Differentiating the BCM1400 SMP support from most small-scale SMP systems with two to eight processors is its use of a nonuniform memory access (NUMA) architecture. This is similar to the NUMA used with AMD's new Opteron 64-bit CPU. The NUMA architecture is often used by medium-scale microprocessor systems with eight to 32 processors. Broadcom's solution is unusual because of its high integration, low power consumption, and multiplexing of memory and I/O traffic on the same link.

In a conventional SMP system, all processors have the same memory access time. A bus or switch acts as an interface between processors and the memory subsystem. Cache coherence is maintained by monitoring the bus or the switch traffic.

With NUMA, the memory address space is made up of the combined local memory from each node in the system. A processor can access its local memory faster than nonlocal memory. NUMA systems have the advantage of being easily expanded, while adding a processor to a conventional SMP shared memory architecture is more difficult because an additional port is needed.

Broadcom uses a cache-coherent form of NUMA, or ccNUMA. This allows on-chip caches to remain up to date even while data moves through the processor/memory interconnect. The BCM-1400's on-chip double-data-rate (DDR) memory controller supports the chip's local, off-chip memory. Its HyperTransport links provide ccNUMA support.

Three-Way HyperTransport/SPI-4 Links: The BCM1400's triple HyperTransport link architecture is critical to its use in communication and multichip multiprocessing support (see the figure). Each link can be configured as an 8- or 16-bit HyperTransport connection, or as a streaming SPI-4 interface. The SPI-4 support includes hardware hash and route acceleration functions.

In addition, the HyperTransport links work with a mix of HyperTransport transactions, including encapsulated SPI-4 packets and nonlocal NUMA memory access.

The key is that hardware handles movement of in-formation.
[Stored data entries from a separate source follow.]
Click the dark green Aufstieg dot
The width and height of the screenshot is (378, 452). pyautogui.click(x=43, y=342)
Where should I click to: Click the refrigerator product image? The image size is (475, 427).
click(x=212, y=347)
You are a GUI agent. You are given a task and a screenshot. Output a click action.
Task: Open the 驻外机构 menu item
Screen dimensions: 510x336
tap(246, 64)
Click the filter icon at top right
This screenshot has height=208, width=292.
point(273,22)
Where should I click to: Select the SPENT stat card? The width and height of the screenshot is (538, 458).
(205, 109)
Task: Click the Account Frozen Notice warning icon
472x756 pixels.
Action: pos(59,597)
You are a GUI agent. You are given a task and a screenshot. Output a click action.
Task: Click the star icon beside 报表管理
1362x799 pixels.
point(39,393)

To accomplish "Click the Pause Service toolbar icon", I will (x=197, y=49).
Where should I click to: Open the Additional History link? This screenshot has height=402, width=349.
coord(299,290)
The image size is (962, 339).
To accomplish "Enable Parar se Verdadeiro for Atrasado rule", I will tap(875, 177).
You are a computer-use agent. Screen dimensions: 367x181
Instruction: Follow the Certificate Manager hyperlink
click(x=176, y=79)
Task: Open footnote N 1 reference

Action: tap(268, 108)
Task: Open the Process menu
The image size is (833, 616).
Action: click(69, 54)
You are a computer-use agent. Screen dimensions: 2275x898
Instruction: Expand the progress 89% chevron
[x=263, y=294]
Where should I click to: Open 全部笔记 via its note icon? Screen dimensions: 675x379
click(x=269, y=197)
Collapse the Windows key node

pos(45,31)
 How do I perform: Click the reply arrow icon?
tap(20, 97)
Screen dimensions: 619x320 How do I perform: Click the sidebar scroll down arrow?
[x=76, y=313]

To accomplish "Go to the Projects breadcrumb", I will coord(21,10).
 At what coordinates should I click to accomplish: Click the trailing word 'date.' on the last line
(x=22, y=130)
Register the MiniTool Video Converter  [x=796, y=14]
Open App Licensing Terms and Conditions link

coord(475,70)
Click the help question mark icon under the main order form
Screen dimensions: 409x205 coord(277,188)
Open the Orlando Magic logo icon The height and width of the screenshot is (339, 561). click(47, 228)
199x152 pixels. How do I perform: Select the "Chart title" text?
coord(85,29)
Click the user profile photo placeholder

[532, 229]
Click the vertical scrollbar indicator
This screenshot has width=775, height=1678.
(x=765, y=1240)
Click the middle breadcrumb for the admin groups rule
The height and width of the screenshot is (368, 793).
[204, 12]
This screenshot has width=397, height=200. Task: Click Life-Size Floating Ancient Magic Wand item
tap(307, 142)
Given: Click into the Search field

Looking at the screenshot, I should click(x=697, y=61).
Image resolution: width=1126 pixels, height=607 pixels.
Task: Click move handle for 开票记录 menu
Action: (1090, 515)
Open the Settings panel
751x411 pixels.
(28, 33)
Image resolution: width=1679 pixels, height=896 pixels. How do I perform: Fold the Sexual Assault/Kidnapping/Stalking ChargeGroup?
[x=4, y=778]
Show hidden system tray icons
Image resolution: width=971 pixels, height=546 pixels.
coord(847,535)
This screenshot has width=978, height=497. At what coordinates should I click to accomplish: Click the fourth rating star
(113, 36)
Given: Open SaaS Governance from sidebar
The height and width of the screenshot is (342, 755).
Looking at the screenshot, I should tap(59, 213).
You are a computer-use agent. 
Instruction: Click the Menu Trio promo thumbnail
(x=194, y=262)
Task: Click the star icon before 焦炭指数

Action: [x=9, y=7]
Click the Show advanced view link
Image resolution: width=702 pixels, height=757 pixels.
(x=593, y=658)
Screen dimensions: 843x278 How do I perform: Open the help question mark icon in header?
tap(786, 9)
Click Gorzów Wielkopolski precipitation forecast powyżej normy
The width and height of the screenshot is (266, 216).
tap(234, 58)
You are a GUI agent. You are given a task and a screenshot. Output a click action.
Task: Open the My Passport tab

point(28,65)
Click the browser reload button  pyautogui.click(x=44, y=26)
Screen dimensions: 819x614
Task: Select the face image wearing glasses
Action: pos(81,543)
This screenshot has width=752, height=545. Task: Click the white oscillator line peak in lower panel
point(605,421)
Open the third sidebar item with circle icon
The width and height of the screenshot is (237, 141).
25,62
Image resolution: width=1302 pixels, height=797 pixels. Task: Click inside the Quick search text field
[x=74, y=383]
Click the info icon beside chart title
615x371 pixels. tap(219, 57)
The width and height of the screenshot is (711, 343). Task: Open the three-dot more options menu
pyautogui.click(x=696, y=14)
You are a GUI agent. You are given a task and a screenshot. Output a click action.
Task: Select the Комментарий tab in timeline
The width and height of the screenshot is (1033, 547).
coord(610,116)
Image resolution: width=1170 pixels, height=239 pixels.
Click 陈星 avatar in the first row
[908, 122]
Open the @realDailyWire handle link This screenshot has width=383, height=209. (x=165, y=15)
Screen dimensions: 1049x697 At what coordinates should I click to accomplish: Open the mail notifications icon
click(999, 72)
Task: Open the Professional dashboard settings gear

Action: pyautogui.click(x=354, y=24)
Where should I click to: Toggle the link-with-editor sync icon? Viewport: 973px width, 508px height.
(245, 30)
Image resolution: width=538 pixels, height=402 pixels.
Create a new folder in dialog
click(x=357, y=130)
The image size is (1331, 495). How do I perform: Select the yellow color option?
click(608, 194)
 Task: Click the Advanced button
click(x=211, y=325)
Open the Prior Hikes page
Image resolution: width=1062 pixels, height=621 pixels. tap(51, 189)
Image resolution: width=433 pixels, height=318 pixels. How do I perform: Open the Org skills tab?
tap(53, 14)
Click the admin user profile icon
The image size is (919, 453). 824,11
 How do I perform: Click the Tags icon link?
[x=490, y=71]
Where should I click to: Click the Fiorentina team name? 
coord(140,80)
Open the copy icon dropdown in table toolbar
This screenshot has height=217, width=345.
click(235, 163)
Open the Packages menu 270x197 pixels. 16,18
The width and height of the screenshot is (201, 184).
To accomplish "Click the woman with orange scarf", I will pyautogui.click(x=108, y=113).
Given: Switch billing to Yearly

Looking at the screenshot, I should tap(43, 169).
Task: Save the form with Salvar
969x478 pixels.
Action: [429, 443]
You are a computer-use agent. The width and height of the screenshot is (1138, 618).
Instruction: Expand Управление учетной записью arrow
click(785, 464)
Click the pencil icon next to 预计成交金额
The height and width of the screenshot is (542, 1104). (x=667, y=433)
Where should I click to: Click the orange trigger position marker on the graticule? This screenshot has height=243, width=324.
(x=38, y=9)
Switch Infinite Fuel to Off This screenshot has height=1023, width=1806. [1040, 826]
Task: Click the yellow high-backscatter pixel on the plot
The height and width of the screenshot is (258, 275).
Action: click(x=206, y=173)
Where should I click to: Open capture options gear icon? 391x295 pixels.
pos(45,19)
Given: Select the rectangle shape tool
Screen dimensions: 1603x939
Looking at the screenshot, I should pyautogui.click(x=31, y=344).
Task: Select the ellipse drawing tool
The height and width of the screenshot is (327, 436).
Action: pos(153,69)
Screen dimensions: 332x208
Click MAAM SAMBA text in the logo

For ex-ample, nonlocal memory accesses are determined by the memory mapping hardware that generates a HyperTransport request for reads or writes. These packets are automatically routed to the proper node that handles memory requests via its local memory. Operating systems simply set up the memory maps and HyperTransport links.

Although ccNUMA incurs an access-time penalty, the effects of using nonlocal memory are mitigated by on-chip caches and the HyperTransport transfers that occur at high speeds. So there's an initial delay when filling a cache entry. But subsequent memory accesses by a processor happen at faster cache speeds than even local memory accesses.

Code prefetching effectively masks the latency of the system. A large 1-Mbyte, level 2 cache per BCM1400 means that only small, random, nonlocal memory accesses will cause any significant slowdown. Moving large amounts of sequential memory via nonlocal memory isn't a problem as only the transfer initiation incurs a latency penalty—a small fraction of the time necessary to send the block of data. The 64-kbyte level 1 cache per processor is split between a 32-kbyte instruction and 32-kbyte data cache.